# RECORDS SUPPLIED
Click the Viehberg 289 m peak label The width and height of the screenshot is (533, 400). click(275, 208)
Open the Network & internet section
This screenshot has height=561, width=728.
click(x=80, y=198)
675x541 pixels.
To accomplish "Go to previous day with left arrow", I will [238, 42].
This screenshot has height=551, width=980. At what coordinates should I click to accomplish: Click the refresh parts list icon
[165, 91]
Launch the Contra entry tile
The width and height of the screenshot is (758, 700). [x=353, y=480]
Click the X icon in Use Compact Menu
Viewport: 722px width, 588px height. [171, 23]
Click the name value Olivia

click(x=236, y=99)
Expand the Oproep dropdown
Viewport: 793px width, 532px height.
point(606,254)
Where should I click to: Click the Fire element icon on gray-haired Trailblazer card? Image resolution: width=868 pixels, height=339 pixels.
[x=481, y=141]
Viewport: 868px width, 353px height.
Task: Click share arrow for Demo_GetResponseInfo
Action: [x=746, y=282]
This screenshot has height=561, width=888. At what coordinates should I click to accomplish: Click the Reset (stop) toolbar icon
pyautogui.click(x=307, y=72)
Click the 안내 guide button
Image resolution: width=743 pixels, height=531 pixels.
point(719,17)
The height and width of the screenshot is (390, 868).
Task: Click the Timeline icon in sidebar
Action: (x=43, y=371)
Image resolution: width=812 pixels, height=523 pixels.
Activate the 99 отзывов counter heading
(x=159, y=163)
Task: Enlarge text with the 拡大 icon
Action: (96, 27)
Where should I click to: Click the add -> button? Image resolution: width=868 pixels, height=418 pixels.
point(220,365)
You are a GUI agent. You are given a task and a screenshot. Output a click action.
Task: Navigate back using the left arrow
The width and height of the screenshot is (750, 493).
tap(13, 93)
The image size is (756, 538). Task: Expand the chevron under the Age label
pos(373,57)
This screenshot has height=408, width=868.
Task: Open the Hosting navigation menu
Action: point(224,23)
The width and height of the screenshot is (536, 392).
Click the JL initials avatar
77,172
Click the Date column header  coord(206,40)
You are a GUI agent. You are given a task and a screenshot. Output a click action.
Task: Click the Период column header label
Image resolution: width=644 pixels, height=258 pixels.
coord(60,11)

# GOAL OF THE EXERCISE
Only an exact copy of the lines from the beginning of the listing through the line with "675x541 pixels.", both included, belongs in the answer.

# RESULT
Click the Viehberg 289 m peak label The width and height of the screenshot is (533, 400). click(275, 208)
Open the Network & internet section
This screenshot has height=561, width=728.
click(x=80, y=198)
675x541 pixels.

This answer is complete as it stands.